About this task.
Report the count of lines below in which the string "Switch" occurs; include nothing else.
___ Given entries
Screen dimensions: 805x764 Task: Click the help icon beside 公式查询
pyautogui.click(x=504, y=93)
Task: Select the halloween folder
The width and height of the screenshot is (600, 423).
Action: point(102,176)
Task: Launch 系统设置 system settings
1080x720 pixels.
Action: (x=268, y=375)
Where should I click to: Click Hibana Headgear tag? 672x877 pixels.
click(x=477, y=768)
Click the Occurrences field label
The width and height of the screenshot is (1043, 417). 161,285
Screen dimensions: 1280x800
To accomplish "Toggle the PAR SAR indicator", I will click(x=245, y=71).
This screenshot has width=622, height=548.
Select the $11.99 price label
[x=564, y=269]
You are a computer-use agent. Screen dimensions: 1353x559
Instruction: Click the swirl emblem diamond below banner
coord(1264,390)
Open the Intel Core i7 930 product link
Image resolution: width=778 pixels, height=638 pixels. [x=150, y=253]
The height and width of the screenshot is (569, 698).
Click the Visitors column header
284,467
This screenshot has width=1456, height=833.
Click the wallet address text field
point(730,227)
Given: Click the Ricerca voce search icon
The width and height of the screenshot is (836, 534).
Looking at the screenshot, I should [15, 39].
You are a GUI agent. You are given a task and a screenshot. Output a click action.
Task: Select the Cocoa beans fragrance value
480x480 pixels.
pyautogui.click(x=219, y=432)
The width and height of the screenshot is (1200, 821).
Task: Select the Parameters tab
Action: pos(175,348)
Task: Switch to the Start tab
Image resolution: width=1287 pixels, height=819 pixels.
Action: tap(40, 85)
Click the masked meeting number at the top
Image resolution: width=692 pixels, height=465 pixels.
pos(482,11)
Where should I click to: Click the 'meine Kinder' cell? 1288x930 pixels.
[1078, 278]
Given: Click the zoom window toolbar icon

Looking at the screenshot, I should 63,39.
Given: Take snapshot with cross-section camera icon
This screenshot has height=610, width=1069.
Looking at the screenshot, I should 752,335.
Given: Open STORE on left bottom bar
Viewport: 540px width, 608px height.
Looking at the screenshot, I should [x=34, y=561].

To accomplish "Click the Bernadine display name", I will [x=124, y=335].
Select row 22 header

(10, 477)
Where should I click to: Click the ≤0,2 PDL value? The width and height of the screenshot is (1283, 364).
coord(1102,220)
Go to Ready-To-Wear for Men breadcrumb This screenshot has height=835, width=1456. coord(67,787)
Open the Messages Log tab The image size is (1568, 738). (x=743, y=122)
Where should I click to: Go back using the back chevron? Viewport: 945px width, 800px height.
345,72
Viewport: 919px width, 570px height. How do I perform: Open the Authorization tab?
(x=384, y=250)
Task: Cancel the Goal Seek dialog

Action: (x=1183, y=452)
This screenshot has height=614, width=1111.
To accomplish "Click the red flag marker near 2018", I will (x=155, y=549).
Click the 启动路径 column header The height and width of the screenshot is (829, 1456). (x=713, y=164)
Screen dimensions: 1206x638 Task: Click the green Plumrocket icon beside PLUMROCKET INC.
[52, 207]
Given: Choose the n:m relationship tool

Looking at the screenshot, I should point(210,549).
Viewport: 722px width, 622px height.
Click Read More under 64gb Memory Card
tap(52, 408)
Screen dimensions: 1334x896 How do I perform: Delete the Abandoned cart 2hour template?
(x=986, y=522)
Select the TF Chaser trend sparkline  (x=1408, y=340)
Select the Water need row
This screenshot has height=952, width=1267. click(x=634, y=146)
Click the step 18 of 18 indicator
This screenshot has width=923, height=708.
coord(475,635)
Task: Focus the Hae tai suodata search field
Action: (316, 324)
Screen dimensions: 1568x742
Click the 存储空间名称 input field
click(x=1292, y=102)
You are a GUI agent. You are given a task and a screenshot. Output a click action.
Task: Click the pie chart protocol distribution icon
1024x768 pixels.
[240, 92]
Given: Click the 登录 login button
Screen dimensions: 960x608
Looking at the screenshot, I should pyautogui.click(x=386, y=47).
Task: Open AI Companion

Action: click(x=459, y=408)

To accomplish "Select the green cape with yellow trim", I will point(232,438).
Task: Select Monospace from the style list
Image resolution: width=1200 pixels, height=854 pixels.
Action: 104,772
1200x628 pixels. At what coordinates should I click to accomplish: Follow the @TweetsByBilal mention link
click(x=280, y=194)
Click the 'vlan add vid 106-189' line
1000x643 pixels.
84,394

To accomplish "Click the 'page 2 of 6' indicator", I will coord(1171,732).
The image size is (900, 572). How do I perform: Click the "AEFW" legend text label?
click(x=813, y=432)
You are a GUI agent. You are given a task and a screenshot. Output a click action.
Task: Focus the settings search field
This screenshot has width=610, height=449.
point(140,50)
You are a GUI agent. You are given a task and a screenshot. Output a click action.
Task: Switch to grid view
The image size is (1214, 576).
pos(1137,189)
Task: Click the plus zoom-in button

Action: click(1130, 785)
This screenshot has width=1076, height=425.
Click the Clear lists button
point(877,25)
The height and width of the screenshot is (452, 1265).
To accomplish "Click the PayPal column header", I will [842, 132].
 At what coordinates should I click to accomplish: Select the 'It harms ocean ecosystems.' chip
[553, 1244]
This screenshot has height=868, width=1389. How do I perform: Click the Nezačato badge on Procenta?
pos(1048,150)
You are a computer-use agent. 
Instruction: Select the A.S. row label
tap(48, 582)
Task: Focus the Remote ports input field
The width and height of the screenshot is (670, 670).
______
Written response.
2